I have profiles on LinkedIn, Facebook, and Twitter, and boy, they could not be more different from the others.  When managing social media strategy, we often have to stop and remember that different people use social media differently. My 10 year old second cousin and my 78 year old great aunt are both on Facebook, and both use it differently.  Yet it is often instructive to think of how we use social media ourselves.  Different purposes call for different media- a retail giveaway may work best on Facebook, whereas a survey of industry professionals would be ideal on LinkedIn.  Similarly, I have been thinking recently of how I use social media personally. Each social network breeds a different persona.

When it comes to LinkedIn, I have a fairly open door policy.  If I meet someone at a professional function, I will gladly offer to connect with them on LinkedIn. Former classmates, business contacts from old jobs, previous coworkers, and those “potentials” who I hope to do business with. It’s a fairly open door policy, although I have been asked to be introduced to connections, so I know it’s important to not connect to total strangers.  I don’t think of privacy at all when on LinkedIn. I also feel free to boast on the site- if I have received a degree, been published, or am attending a conference, I say so.  In that sense, for me at least, LinkedIn is uni-directional. I promote myself professionally, let people know what I’ve been up to, and search for professional contacts. The version of myself that exists on LinkedIn is a professional dynamo that interacts little with others.

The me that exists on Facebook is much different. Professional accomplishments have no place there- I would feel too embarrassed bragging to my friends and family.  I am often acutely aware of appearing to brag or overshare on the site, so I try to keep status updates and photo sharing to a minimum- only the really good stuff, folks.  I feel that the site is much more about sharing- I see what my friends, old and new, those I see every day and those I haven’t seen in years, are doing, and so we interact. While I am hesitant to share details that are too personal, Facebook is possibly the one social site where my personality truly comes out.  Granted, I hold back because, when you have 200+ friends, not all of them will be close friends, and I shy away from controversy (I would love to post more political observations, but I have received feedback from conservative relatives and far left friends, and I have now learned that I just don’t want to go there. Ever.). But even this tendency towards being diplomatic is a hallmark of my personality. So Facebook is more or less where the “real” me resides online, along with a host of friends, family and acquaintances.
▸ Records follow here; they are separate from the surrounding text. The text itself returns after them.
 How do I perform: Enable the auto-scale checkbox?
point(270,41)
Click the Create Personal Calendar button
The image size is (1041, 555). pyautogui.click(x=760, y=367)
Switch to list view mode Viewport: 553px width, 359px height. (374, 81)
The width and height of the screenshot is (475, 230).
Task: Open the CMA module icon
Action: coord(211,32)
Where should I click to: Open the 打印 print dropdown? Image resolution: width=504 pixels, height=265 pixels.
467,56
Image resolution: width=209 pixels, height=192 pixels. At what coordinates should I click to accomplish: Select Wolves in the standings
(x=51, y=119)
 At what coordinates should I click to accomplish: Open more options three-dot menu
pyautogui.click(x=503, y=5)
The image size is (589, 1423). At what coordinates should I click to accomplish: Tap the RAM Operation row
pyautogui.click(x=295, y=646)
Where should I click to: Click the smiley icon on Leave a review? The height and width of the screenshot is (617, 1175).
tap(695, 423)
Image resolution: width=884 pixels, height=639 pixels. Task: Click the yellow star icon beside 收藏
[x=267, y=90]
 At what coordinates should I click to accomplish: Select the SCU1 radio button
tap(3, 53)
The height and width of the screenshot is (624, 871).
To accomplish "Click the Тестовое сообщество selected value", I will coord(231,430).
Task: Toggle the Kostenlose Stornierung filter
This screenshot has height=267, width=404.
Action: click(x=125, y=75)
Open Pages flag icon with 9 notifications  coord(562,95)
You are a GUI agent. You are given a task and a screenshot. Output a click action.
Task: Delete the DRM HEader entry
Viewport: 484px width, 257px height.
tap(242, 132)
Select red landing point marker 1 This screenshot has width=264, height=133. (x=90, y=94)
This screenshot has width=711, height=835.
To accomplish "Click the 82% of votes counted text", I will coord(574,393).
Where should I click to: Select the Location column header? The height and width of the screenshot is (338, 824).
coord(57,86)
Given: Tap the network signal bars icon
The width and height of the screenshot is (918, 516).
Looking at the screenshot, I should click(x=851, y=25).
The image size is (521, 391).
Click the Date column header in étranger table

Now, although I hesitate to share political opinions on Facebook, since almost everyone I know is on there, I feel a bit more free to express myself, briefly, on Twitter.  The social media life I conduct on Twitter has the freedom of anonymity.  My real name and picture are on my LinkedIn and Facebook profiles, but Twitter is pseudonymous.  A handful of my Twitter followers have met me in real life and know who I am, but many others don’t. I’m just the user with a Tapatio bottle for a face. The anonymity is freeing. Political opinions? Check. Retweeting corny jokes or gossip news? Check. I really don’t care who knows. The Twitter account is mostly for fun, and I have particularly found that the LATISM family on Twitter- that’s Latinos in Social Media– has been a wonderful community to find- Latinos from all over the U.S., of every social and political bent, reminding me what a dynamic community we have out there. My Twitter use is infrequent- I may check in once in the evenings, maybe once during my lunch break- but I always read something funny, something insightful, and find others to connect with.

Three different personas, three different ways of being online, all in different communities and for different purposes. Our social media experiences are what we make them, regardless of what social networks we use and why we use them. How do you use social media? And are you a “different” person on different social networks?